[begin Excerpted text]
INTRO

If you would like to separate your broadcast domain to 2 vlans
(or more) then this article is for you. This article builds off of the foundation discussed in this Layer 2 VLANS article. You can do that with a Layer 2 switch and a router (which you should already have). I dont have a step by step UI guide, I only give you the outline of the steps. Its up to you to figure out how to use the UI (the software manual is a great starting place, or if your like me you can just tackle it head on)

 

EXAMPLE / THE GOAL

In this example the goal is to take 1 network and separate it to 2 vlans. One for IT and one for EVERYONE else. We will call the IT network vlan 10. And the EVERYONE else network vlan 20.

If your router understands VLANS: the end result will be 2 broadcast domain. Each network will have its own subnet. Such as 10.10.0.x and 10.20.0.x for vlan 10 and 20 respectively. Traffic will be separated on Layer 2 and Layer 3. This is alike to Cisco Lessons of router on a stick. Where your switch has 2 vlans, and the router does the routing for 2 vlans. I will highlight items related to this with light blue.

kb-vlans-router-yes-vlans

Caption: Switch Vlan Config With VLAN AWARE ROUTER. View full article at: http://ram.kossboss.com/netgear-vlans/

If your router does NOT understand VLANS: the end result will be 2 broadcast domains. Each network will be in the same subnet. So every PC will be in 10.10.0.x. However traffic will be seperated on Layer 2. Albeit, You can jerry-rig each VLAN to have different IPs, on the router you will just need to set 2 IPs on the same interface (this is called multihoming, or simply having a primary IP and a secondary IP, it doesnt matter which network has the secondary IP or vice versa). I will highlight items related to this with light yellow.

kb-vlans-router-no-vlans

Caption: Switch Vlan Config With VLAN UN-AWARE ROUTER. View full article at: http://ram.kossboss.com/netgear-vlans/

Configuring Yellow on Blue: Also note that if your router does understand VLANS you can still use the configuration for “Routers that dont understand vlans”.. Simply dont make the VLANS on it and follow the steps for “Router that doesnt understand vlans”.

 

LEARN THESE TERMS

Follow along with this infographic captures the basic concepts of tagging/untagging/pvids with 802.1q vlans & how it operates to frames traveling thru these switches (more of this is explained above)

kb-vlans-egressingress

Caption: How 802.1q Works. View full article at: http://ram.kossboss.com/netgear-vlans/

  • Frame: When packets operate on a Layer 2 level of the OSI model they have been broken down into a Frame/Ethernet Frame.
[end Excerpted text]
- [Tasks and exercises]:
**A.** Answer these from the VLAN article:
(i) Which vlan number does the example assign to the IT network?
(ii) When the router does not understand VLANs, which subnet does every PC end up in?
(iii) Which highlight color marks items for a router that does not understand VLANs?
**B.** Extend the VLAN article past its definition of "Frame" by adding a few more term definitions in the same bullet style.
The data that comes next has no connection to the VLAN article.
[begin Items]
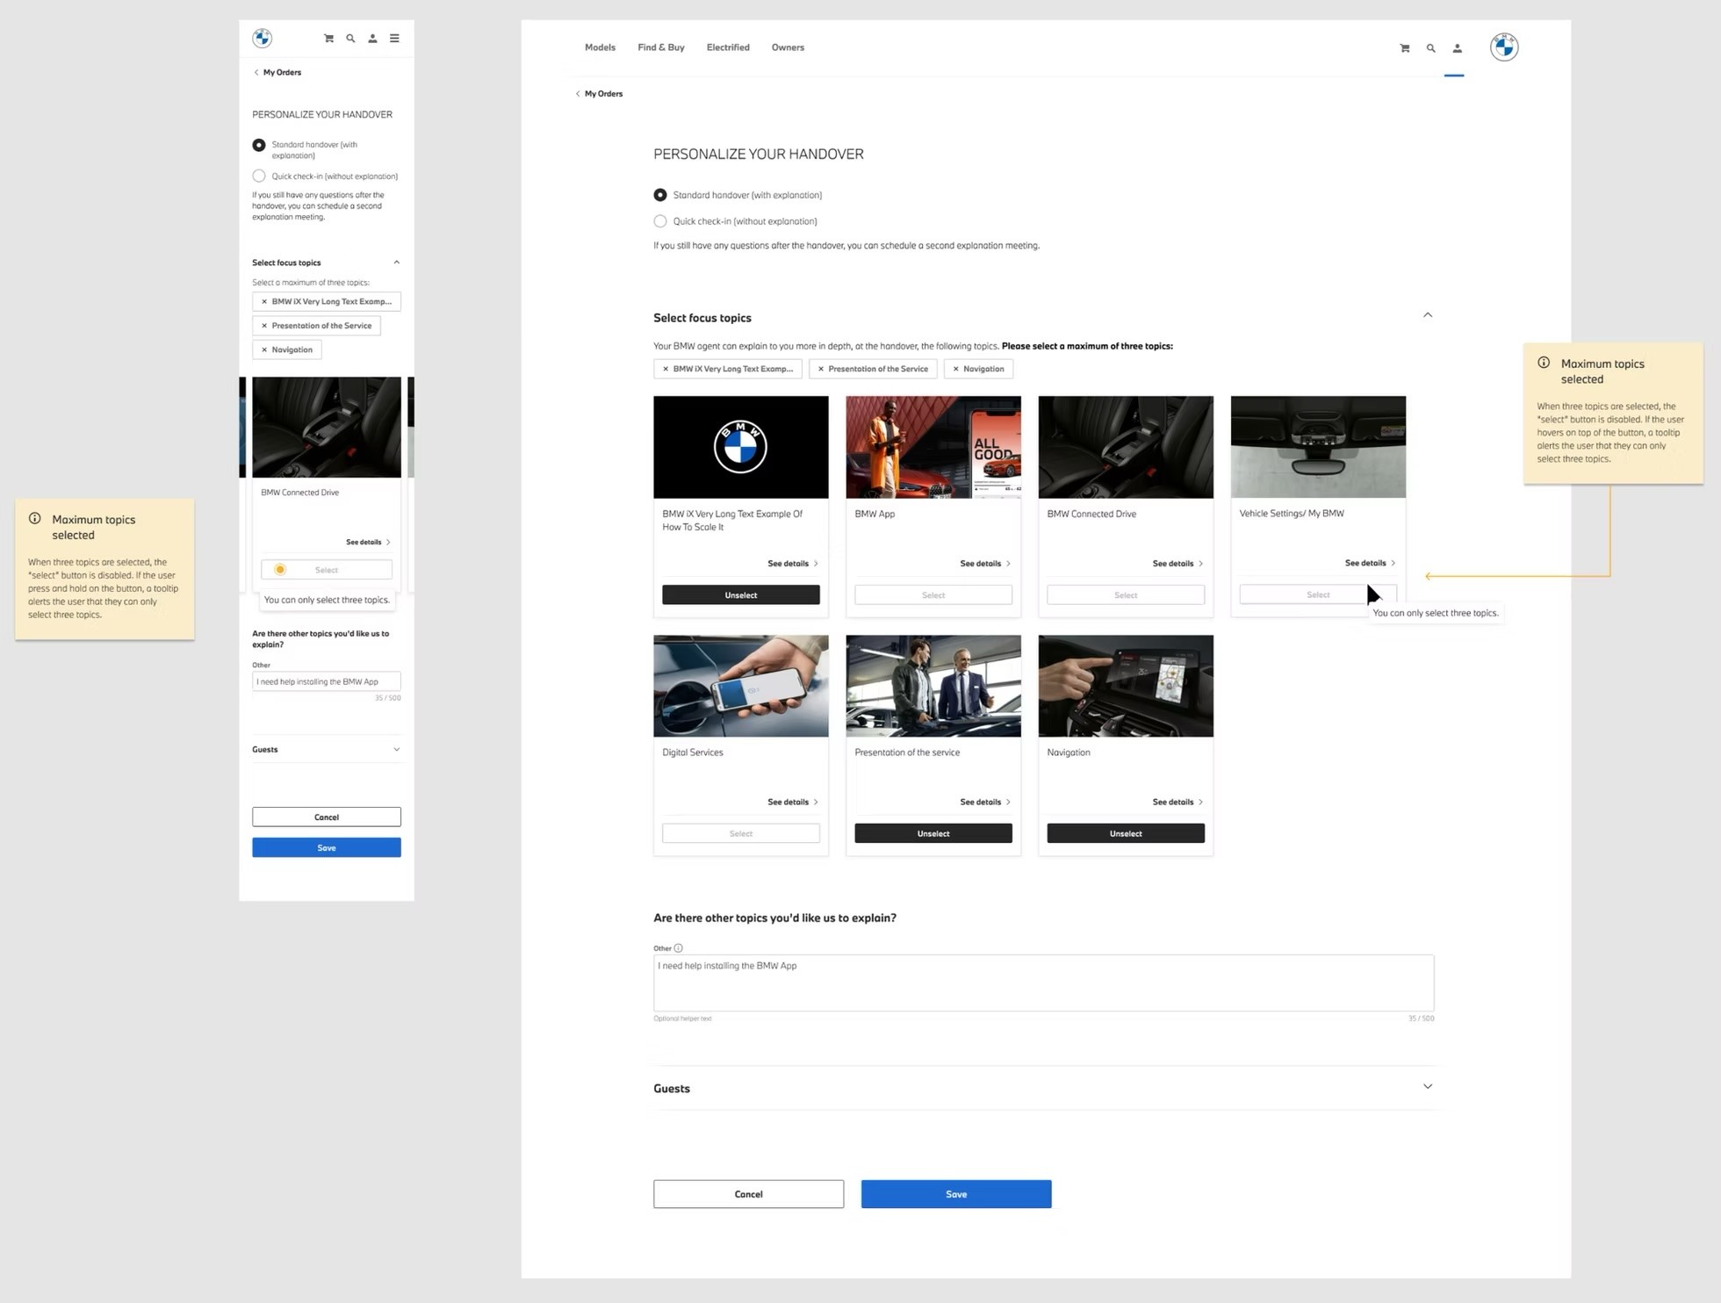
Task: Expand the Guests section in desktop view
Action: 1427,1087
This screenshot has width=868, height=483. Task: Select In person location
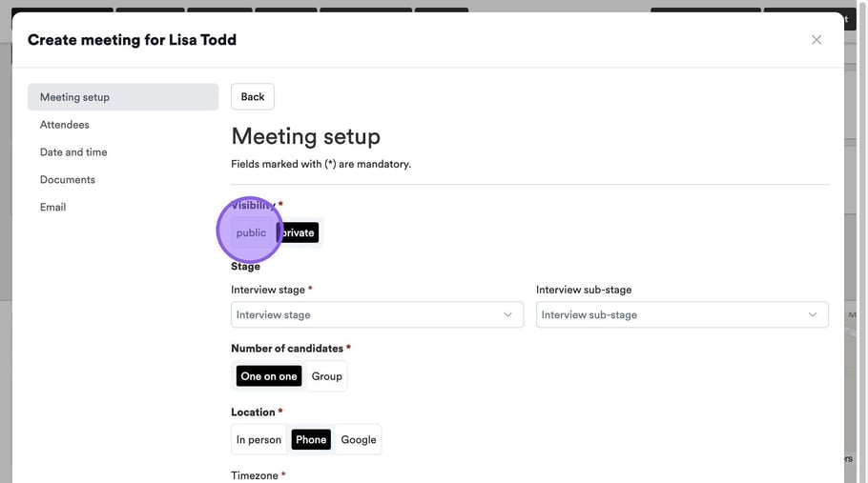click(258, 440)
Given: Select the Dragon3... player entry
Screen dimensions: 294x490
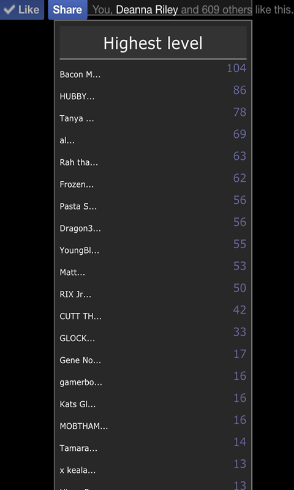Looking at the screenshot, I should point(153,225).
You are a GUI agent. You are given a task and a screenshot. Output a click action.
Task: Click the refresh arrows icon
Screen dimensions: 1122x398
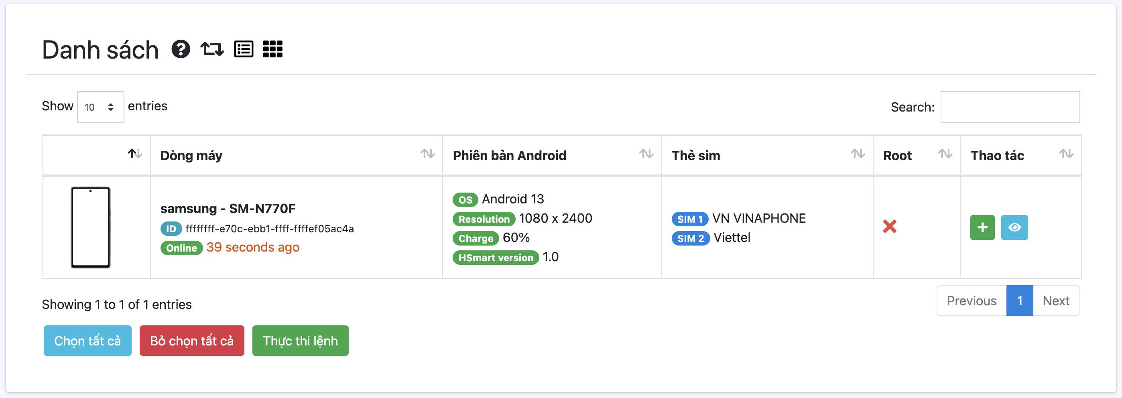[212, 49]
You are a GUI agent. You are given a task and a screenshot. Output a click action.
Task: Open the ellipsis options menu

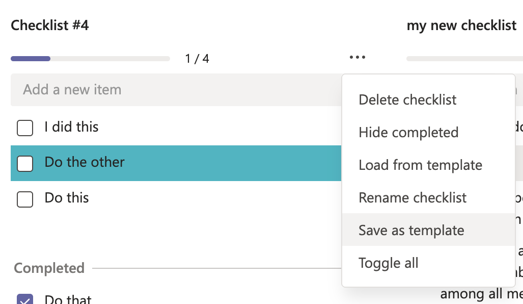pos(357,57)
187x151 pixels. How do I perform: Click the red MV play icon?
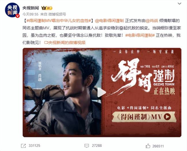coord(167,117)
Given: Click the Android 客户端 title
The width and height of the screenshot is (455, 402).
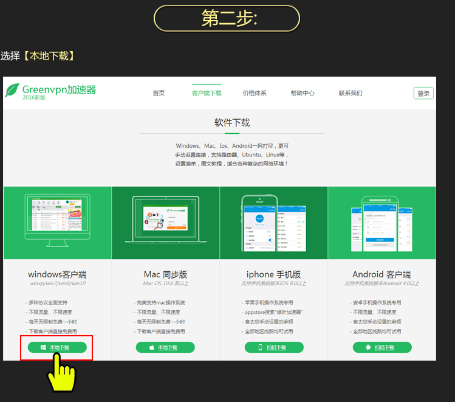Looking at the screenshot, I should [x=381, y=274].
[end Items]
- [Exercise responses]:
**A.**
(i) vlan 10
(ii) 10.10.0.x
(iii) light yellow

**B.**
  • 802.1q VLANS: we will be setting VLANS by putting a VLAN tag on the packets/frames – tags can be removed and added to a packet/frame (this introduced Tagging/Untagging/PVID). There is another concept of Port based VLANS which basically seperates packets/frames based on which port they arrive on, there is no packet/frame manipulation of adding or removing tags with Port based VLANS. Port Based VLANS are very limited and are not used anymore. We can achieve “Port Based” VLANS type of behavior with 802.1q – which I will show here. PCs on certain ports will be bound to a certain VLAN based on which PVID we give them
  • Tagging: Ports set to Tag VLAN #x will allow packets/frames to leave out that port if they have the VLAN #x tag on them. On the way out of the switch the tag will stay on. This is prefered if you want to send the packet to another VLAN aware device (such as a switch or a VOIP phone or a router that understands VLANs). Tag = Exit with Tag.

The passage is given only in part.